El arte de reparar(se)

Existe una práctica milenaria en Japón, que nació  en el siglo XV. Cuenta la leyenda que  Shōgun Ashikaga Yoshimasa (gobernador de Japón entre 1449 y 1473), tenía predilección por un cuenco de cerámica que utilizaba especialmente para su ceremonia del té.  Un día, la vasija se quebró y dado su valor sentimental la envió a China  con la esperanza de que arreglasen la pieza. El cuenco volvió con unas grapas que unían las piezas, lo cual, lejos de satisfacer al Shōgun, hizo que mandara buscar otra solución más estética a los artesanos de la época. Finalmente, la solución que encontraron fue mezclar resina con oro en polvo para rellenar las grietas y huecos, arreglando la pieza al mismo tiempo que estas cicatrices doradas aportaban ese toque especial que hacía única a cada pieza. Mediante el encaje y la unión de los fragmentos con un barniz espolvoreado de oro, la cerámica recuperó su forma original, si bien las cicatrices doradas y visibles transformaron su esencia estética. En lugar de disimular las líneas de rotura, las piezas tratadas con este método exhiben las heridas de su pasado, con lo que adquieren una nueva vida. Se vuelven únicas y, por lo tanto, ganan en belleza

De ahí surgió una filosofía que va más allá de simplemente arreglar menaje roto y podemos trasladar su esencia a nuestra forma de vivir la vida: «Aceptar los defectos o imperfecciones. Respeta y restaura las cosas rotas»

 A lo largo del tiempo conocemos fracasos, desengaños y pérdidas. Con todo, aspiramos a esconder nuestra naturaleza frágil, esa que nos hace más humanos y auténticos, bajo la máscara de la infalibilidad y éxito. La lección que nos enseña esta milenaria técnica nipona es que la verdadera perfección, tanto estética como interior, puede surgir de la imperfección y las heridas. Algunos estudiosos han llamado a esta técnica «el arte de aceptar el daño», en el que no se debe avergonzar ni ocultar las heridas, sino realzarlas. Sólo cuando somos capaces de reconocer la belleza de nuestras imperfecciones, esa belleza se vuelve única e irrepetible.

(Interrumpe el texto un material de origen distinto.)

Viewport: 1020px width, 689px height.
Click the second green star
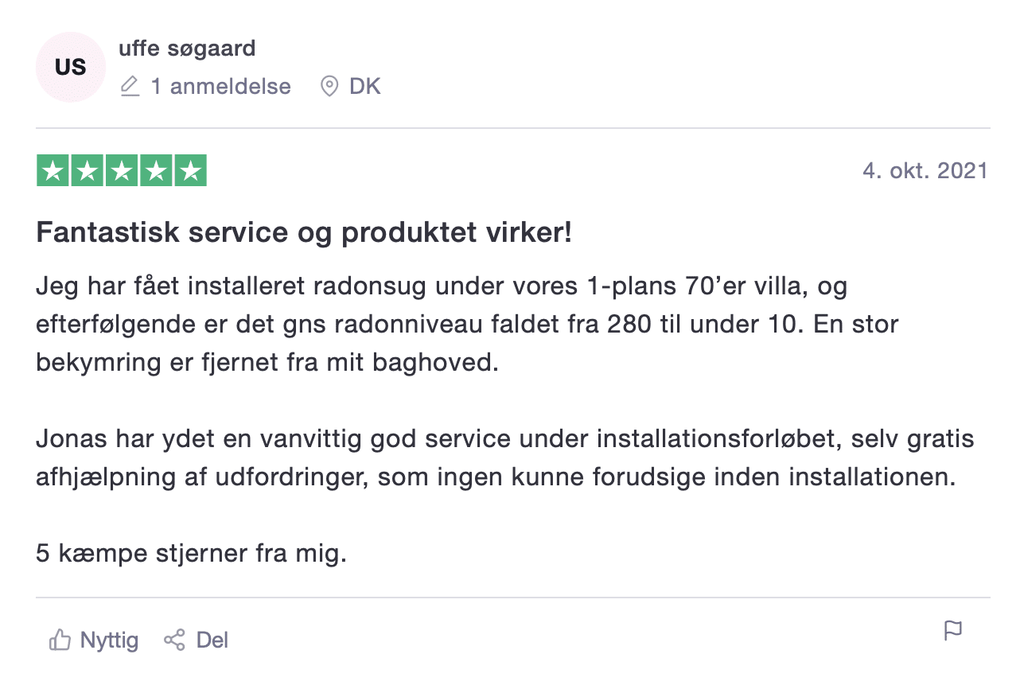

 La filosofía kintsugi, nos anima a aceptar nuestras debilidades para hacernos mejores personas, dotadas de mayor sabiduría y sensibilidad. Entonces, el significado de roto pasa a alcanzar un valor trascendental. El kintsugi considera que sólo al identificar en tu historia personal, las heridas emocionales mediante un proceso de introspección, podrás sanarlas con dedicación y cuidado, para luego honrarlas e incluso celebrarlas. La lección del Kintsugi es convertir las heridas en aprendizajes, exhibiendo la belleza de lo que alguna vez estuvo roto. Ahí reside la fortaleza del ser humano.